Other UK COVID 19 news
- Some of the UK’s largest local government bodies have said they may have to declare themselves effectively bankrupt unless they get further funding. Leaders for Liverpool, Manchester, Leeds and Birmingham have warned they cannot balance their budgets as they face falling revenues from lost business rates and council tax holidays, as well as rising costs in adult care and providing protective equipment for carers.
- The Scottish government have launched a new tourism taskforce which is made up of more than 30 businesses with experience from across the industry. Its creation follows a package of measures including the recently published tourism and hospitality guidance and a business support package worth more than £2.3 billion.
- The IMF have forecasted that the UK will have to borrow more than £400bn over two years as the recession caused by the Covid-19 pandemic takes its toll on the public finances.
- People living in care homes in Scotland that are free of Covid-19 will be able to welcome one visitor each from 3 July.

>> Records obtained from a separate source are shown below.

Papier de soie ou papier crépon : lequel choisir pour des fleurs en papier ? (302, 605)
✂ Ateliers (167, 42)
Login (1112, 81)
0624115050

- The seaside resort of Bournemouth in southern England has declared a major incident after thousands of people flocked to its beaches for the second day in a row. The local council said visitors had “defied advice to stay away” from the town and it was now co-ordinating a “multi-agency emergency response” across the area.
- Learner drivers in England will be able to resume lessons and take their test from 4 July, the UK government has confirmed. The Driver and Vehicle Licensing Agency (DVLA) was writing to instructors today to set out plans for how lessons could resume safely.
World COVID 19 news
- India’s capital, Delhi, has announced that it will screen its nearly 30 million residents for Covid-19 symptoms. The ambitious plan will involve a door-to-door survey of every household.
- Despite successfully containing its Covid-19 outbreak, Vietnam has no plans to open up to international tourists yet over fears that doing so could lead to a second wave of infections.
- France has announced plans to extend for up to two years its “partial unemployment” measures designed to stave off business bankruptcies and mass unemployment following the pandemic.
- China is approving plans for new coal power plant capacity at the fastest rate since 2015, in a sign that pressure to stimulate the economy is undermining a transition towards cleaner energy sources.
- The US Labour Department reports 1.4 million new unemployment claims were filed in the last week. There are just over 19.5 million Americans currently collecting jobless benefits.
Private sector updates
- Royal Mail is to cut 2,000 management jobs as is struggles to deal with the effects of the Covid-19 crisis.
- Qantas, Australia’s national carrier, says it will axe 6,000 jobs – about a fifth of its pre-pandemic workforce.
- The EU has approved a €9bn ($10.1bn; £8.1bn) bailout for Germany’s Lufthansa. Under the plan – which still needs approval from shareholders – the German government will take a 20% stake in the airline.
- Airport services firm Swissport is planning to cut up to 4,556 jobs – more than half its UK workforce.
- Airline easyJet will resume flights on international routes to Paris, Milan and Barcelona from Britain on 1 July as it aims to restore some capacity for the summer after flights were grounded by the spread of Covid-19.
- Defence, aerospace and security contractor BAE systems has warned its half-year profits will be about 15 per cent lower than the same time last year after Covid-19 hit its aviation business.